Telling it to the mountain
The mountain, in the following example, being a corporation.
I’ve been meaning to write a quick review of Honeywell’s corporate blog for quite a while now. The manufacturing giant’s bloggy side is represented by a trio: Tamara N. (HR), Kara R. (Marketing) and Jon K. (Integrated Supply Chain). Strangely, the three aren’t confident enough to share their last names with us, though on the plus side they have been blogging for well over a year.
Tamara, Kara and Jon obviously have other duties apart from blogging, and I’m sure they do their best to keep it up, but it shows that they (or, more precisely, Honeywell) consider the blog a peripheral activity. Jon hasn’t posted in a month and the other two often leave comments unanswered for many days. Comments questions are left without any follow-up relatively often.
Take this one from a recent post by Tamara:
on Tuesday, October 10, Jason Vagnozzi said
Hey Tamara, it is great to hear you are having a positive experience at honeywell. Do you have any recommendations on how to best pursue a job within Honeywell? I applied on the website but never heard back.
He hasn’t heard back this time either (unless they contacted him through email).
Instead advice is often untargeted, addressing applicants in general. Tamara writes:
One of the key things about applying and getting in to a company such as Honeywell strongly depends on your ability to market yourself. I think sometimes we as individuals do not really look at ourselves as our key product that we need to make attractive to the company.

-- Recorded data --
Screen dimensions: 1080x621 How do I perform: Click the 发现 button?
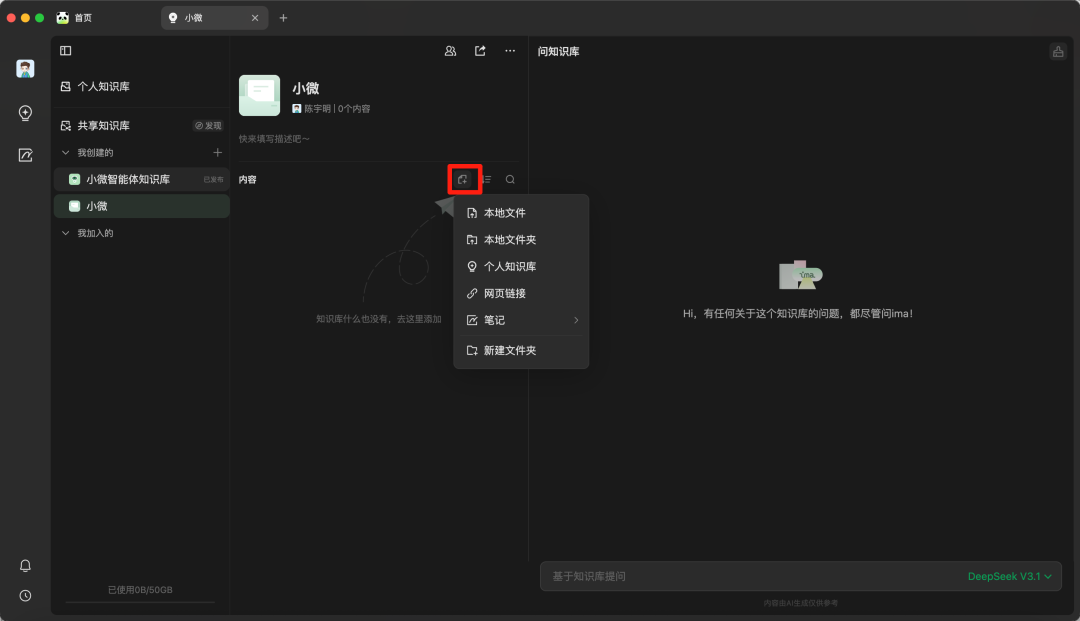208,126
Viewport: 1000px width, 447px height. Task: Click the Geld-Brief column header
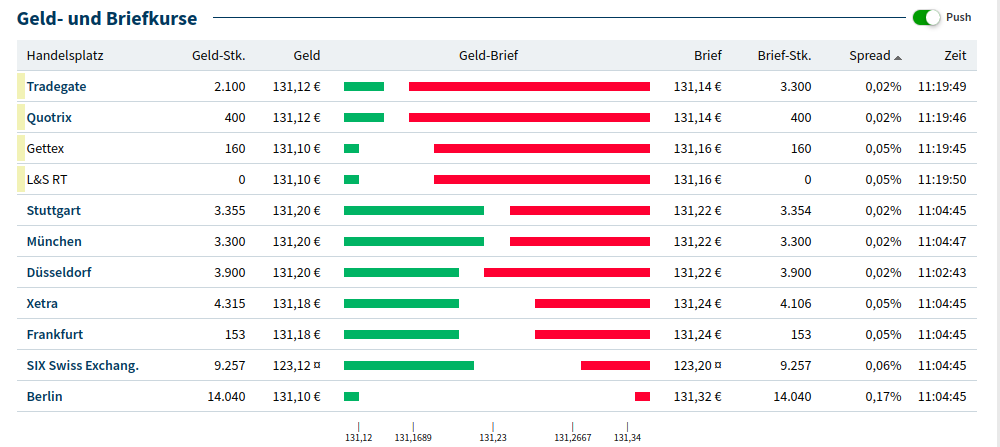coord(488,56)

...

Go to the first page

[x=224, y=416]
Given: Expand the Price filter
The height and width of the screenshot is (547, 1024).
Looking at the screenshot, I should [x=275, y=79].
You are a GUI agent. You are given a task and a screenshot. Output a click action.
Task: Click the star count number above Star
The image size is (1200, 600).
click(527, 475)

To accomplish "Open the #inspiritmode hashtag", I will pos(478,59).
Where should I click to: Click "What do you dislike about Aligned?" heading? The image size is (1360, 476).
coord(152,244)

---

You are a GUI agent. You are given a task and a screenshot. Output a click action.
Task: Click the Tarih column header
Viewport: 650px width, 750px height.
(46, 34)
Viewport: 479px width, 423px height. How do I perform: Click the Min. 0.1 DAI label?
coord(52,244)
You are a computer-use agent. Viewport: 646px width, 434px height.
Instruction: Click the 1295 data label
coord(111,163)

-- Stated goal --
From the Honeywell blog review above, copy the passage from "Take this one" up to and including "to the company.".

-- Exercise answer --
Take this one from a recent post by Tamara:
on Tuesday, October 10, Jason Vagnozzi said
Hey Tamara, it is great to hear you are having a positive experience at honeywell. Do you have any recommendations on how to best pursue a job within Honeywell? I applied on the website but never heard back.
He hasn’t heard back this time either (unless they contacted him through email).
Instead advice is often untargeted, addressing applicants in general. Tamara writes:
One of the key things about applying and getting in to a company such as Honeywell strongly depends on your ability to market yourself. I think sometimes we as individuals do not really look at ourselves as our key product that we need to make attractive to the company.